*Records to use:*
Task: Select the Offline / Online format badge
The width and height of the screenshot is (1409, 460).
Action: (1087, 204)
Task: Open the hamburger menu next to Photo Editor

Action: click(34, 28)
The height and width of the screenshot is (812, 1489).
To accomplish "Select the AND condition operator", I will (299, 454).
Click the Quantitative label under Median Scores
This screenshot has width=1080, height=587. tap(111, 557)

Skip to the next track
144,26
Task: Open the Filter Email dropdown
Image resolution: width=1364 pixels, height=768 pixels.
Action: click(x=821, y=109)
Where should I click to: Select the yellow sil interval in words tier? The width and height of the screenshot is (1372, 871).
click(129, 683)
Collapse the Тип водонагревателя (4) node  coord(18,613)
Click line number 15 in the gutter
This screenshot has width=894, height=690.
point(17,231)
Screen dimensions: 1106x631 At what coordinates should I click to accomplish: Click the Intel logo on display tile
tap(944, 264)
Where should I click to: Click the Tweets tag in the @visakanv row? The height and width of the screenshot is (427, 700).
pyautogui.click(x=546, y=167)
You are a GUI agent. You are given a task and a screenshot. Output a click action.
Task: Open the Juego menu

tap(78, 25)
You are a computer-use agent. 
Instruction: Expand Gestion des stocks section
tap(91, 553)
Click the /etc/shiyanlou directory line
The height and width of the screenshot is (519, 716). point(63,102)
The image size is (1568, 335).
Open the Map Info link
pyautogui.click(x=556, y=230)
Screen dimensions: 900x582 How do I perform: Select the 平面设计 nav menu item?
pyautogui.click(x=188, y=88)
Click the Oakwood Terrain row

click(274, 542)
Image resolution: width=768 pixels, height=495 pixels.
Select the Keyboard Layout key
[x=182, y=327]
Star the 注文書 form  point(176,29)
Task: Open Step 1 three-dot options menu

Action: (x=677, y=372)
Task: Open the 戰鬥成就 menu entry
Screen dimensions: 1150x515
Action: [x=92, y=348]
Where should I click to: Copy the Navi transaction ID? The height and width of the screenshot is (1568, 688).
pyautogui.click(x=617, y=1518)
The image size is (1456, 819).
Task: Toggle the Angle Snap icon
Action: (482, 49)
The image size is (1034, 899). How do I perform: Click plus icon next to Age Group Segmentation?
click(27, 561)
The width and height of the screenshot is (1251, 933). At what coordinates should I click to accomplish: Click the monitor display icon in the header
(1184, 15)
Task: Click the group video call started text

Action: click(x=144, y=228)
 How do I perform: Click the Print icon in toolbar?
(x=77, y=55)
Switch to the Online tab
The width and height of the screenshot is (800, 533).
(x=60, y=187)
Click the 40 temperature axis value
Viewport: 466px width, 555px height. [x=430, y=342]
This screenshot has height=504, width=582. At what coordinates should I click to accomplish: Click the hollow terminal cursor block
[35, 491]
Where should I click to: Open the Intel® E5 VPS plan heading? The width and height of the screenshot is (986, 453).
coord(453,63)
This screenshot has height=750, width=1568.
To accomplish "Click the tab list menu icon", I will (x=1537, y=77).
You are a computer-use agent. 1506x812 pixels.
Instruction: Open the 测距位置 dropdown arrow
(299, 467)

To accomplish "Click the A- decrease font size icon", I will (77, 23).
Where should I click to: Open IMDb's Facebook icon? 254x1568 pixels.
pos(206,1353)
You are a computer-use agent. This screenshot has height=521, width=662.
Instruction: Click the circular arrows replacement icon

*Exercise instructions:*
Copy out word for word the lines of the items from the one containing "Where should I click to: Open IMDb's" through the last line of the items.

*Right answer:*
Where should I click to: Open IMDb's Facebook icon? 254x1568 pixels.
pos(206,1353)
You are a computer-use agent. This screenshot has height=521, width=662.
Instruction: Click the circular arrows replacement icon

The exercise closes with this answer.